> _Task directions_
When you reach the line with "You are a GUI", start repeating the lines exactly and keep going to the end of the records, but drop every picture.
-------- Input records
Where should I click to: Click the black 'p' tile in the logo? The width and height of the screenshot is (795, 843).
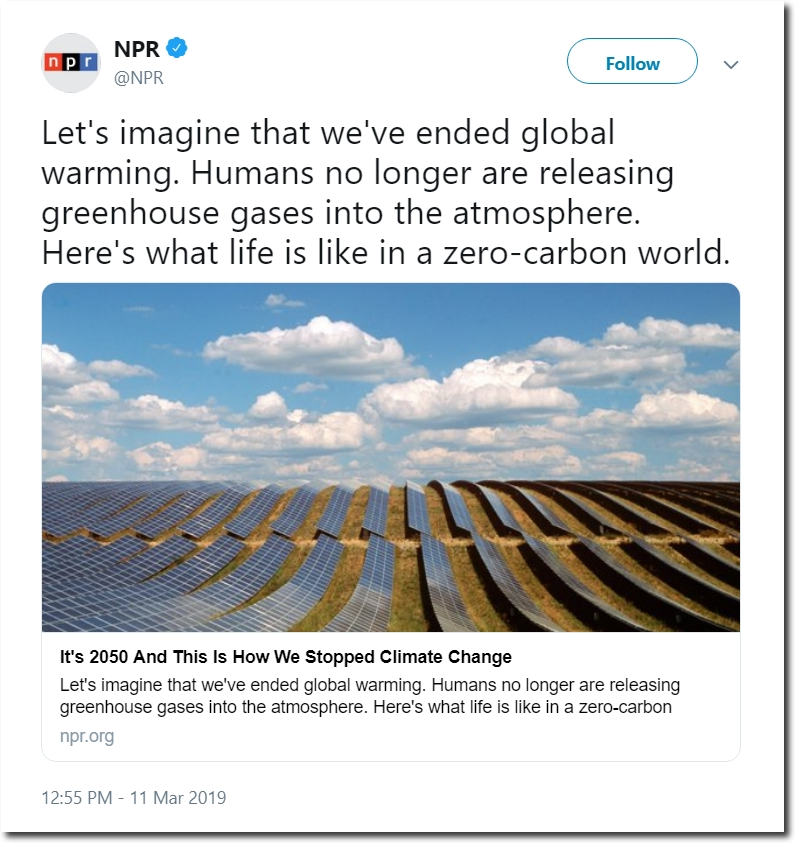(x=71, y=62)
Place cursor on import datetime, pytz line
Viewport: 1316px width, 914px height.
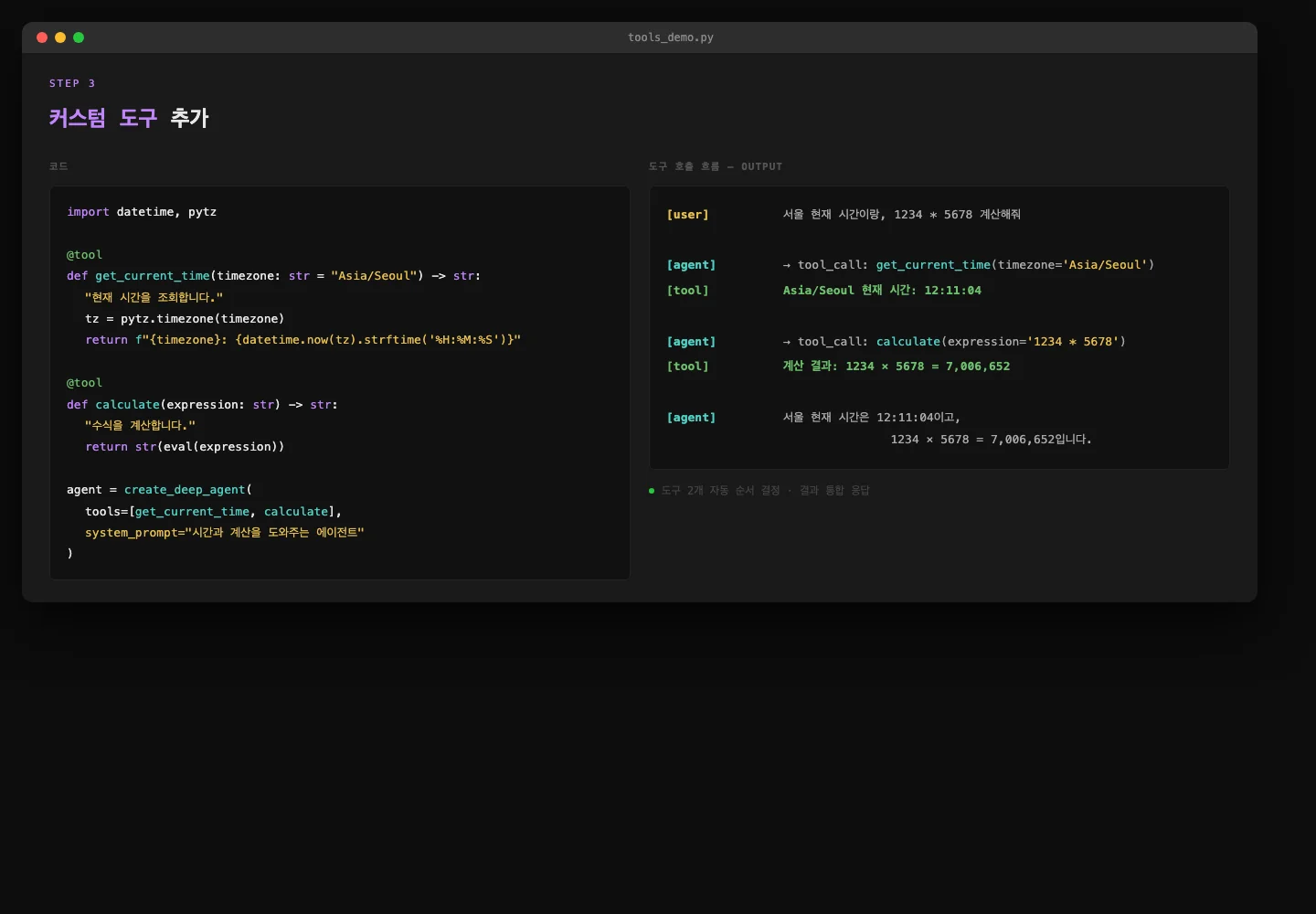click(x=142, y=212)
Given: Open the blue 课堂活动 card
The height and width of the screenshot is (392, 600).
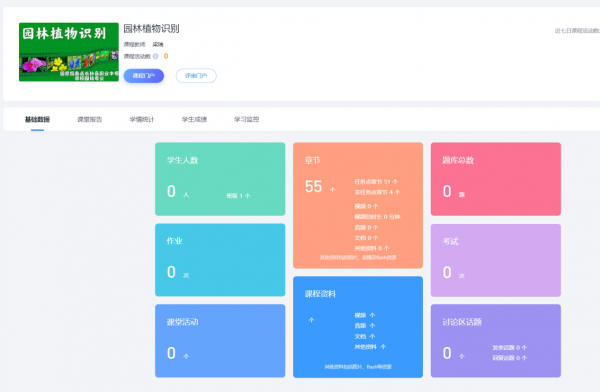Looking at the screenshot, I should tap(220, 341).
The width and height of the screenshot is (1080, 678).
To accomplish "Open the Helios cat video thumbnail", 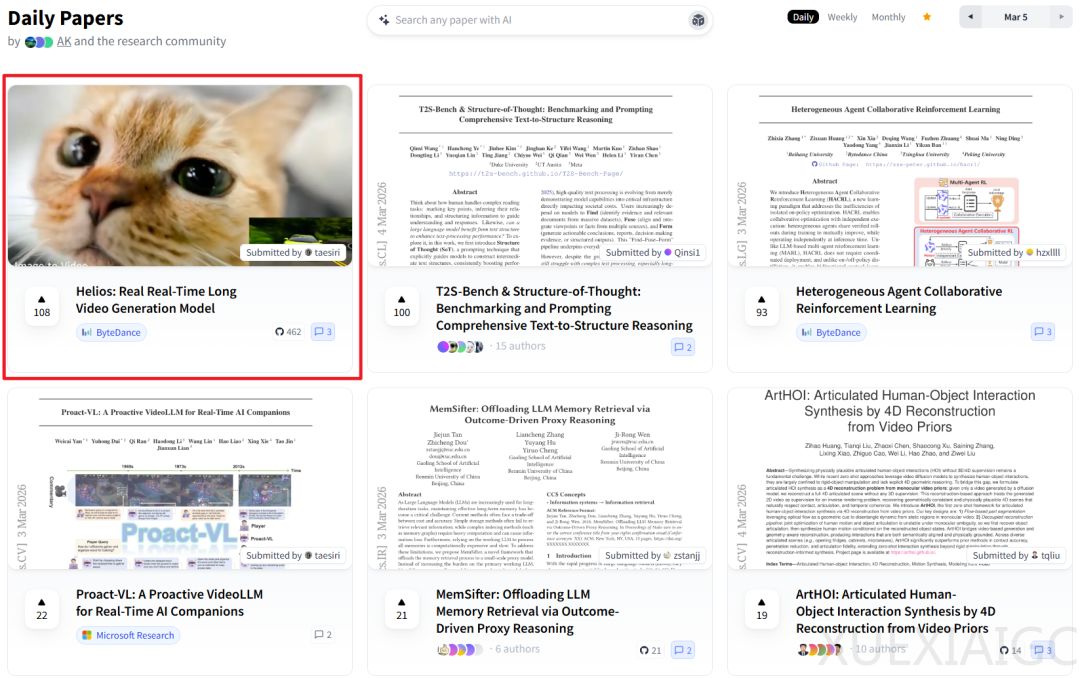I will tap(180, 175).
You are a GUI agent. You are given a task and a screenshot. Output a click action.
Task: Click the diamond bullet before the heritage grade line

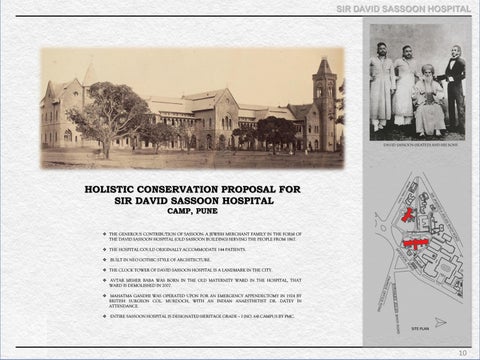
----------------
> _Task output_
You are a GUI agent. You are given a task and a screenshot. Output a click action.
Task: Click the diamond bullet before the heritage grade line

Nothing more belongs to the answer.